* [What is expected]
Print the entries exactly; skip the pictures.

** Data shown follows **

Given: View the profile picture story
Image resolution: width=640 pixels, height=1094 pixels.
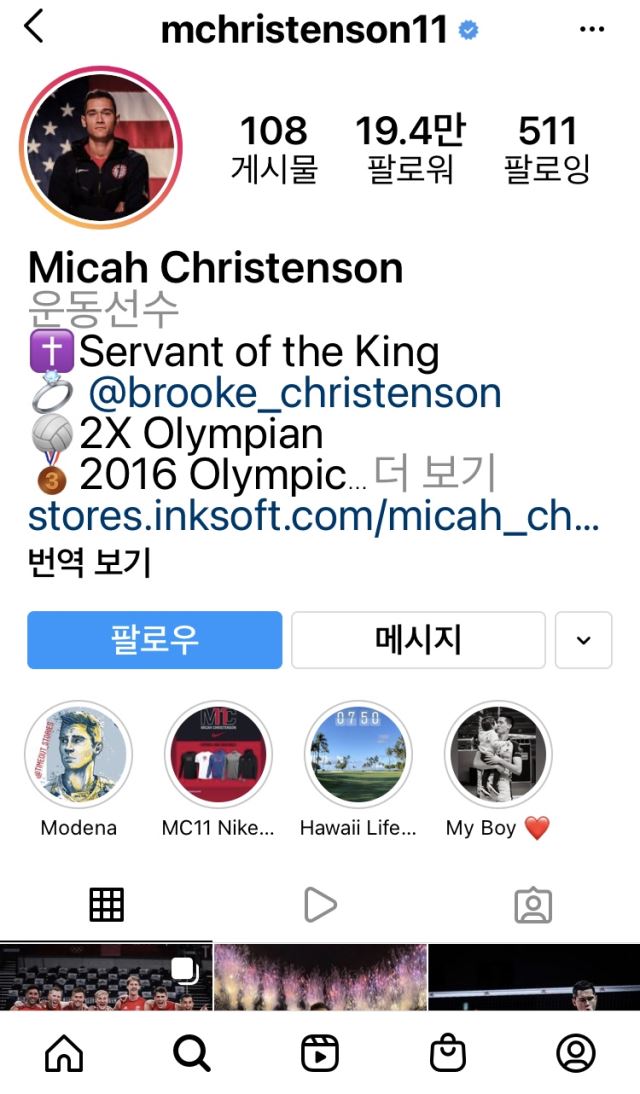Looking at the screenshot, I should (101, 147).
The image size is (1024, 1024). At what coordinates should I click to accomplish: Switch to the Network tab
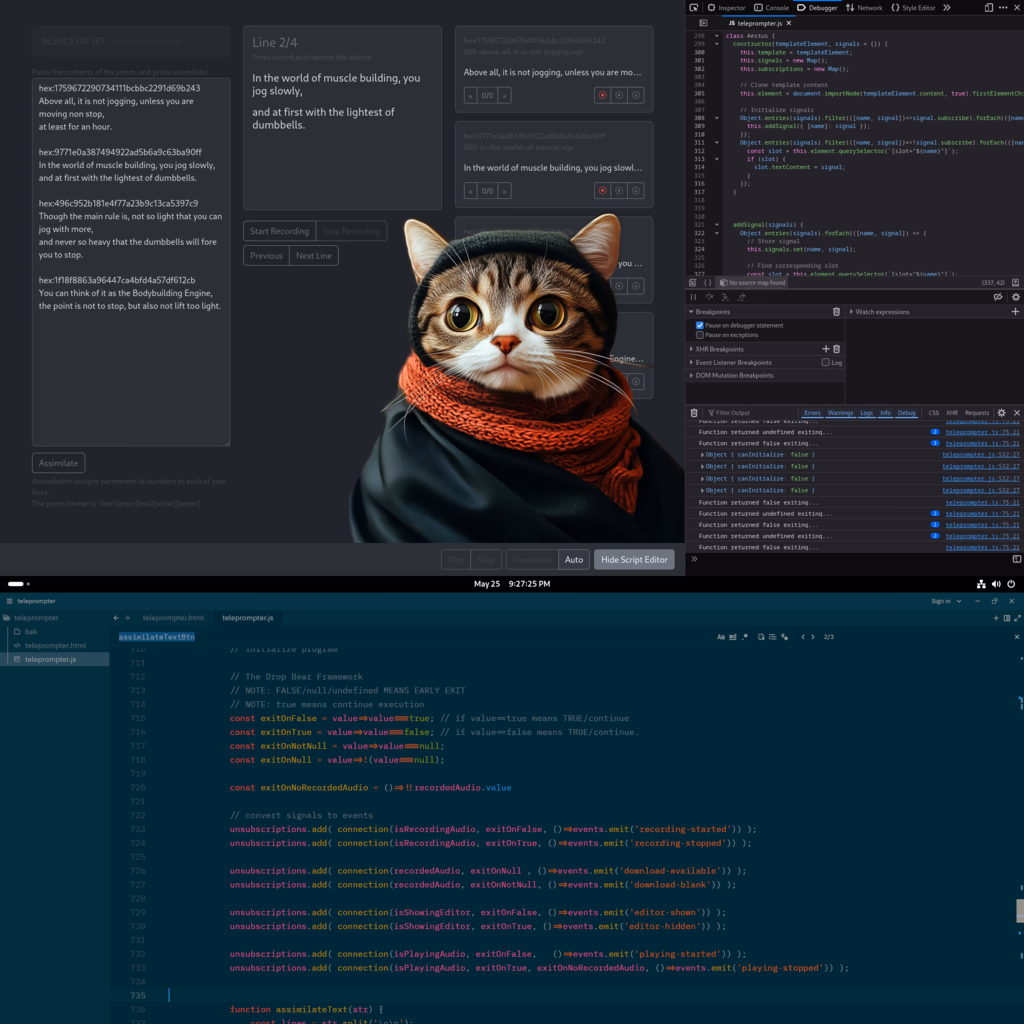tap(864, 8)
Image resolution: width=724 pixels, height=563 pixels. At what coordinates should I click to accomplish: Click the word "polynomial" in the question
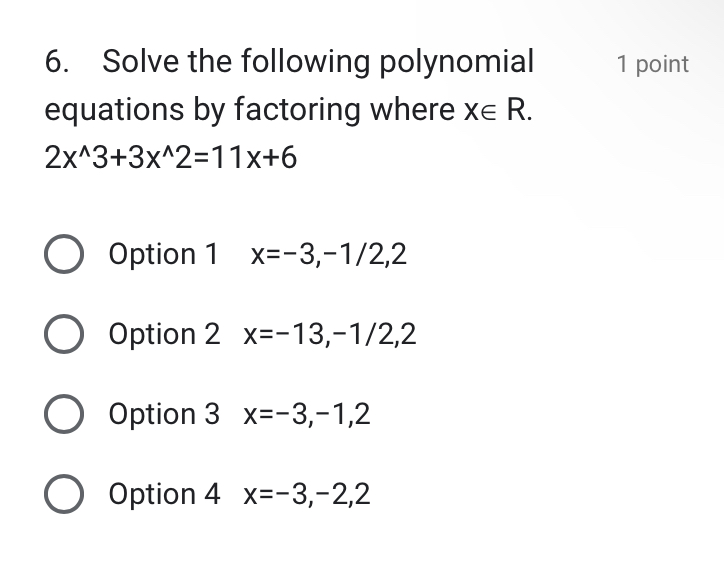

** End of Data shown **

* [The answer]
Given: View the profile picture story
Image resolution: width=640 pixels, height=1094 pixels.
Looking at the screenshot, I should (101, 147).
The image size is (1024, 1024). At what coordinates should I click to accomplish: Switch to the Network tab
tap(864, 8)
Image resolution: width=724 pixels, height=563 pixels. At what coordinates should I click to accomplish: Click the word "polynomial" in the question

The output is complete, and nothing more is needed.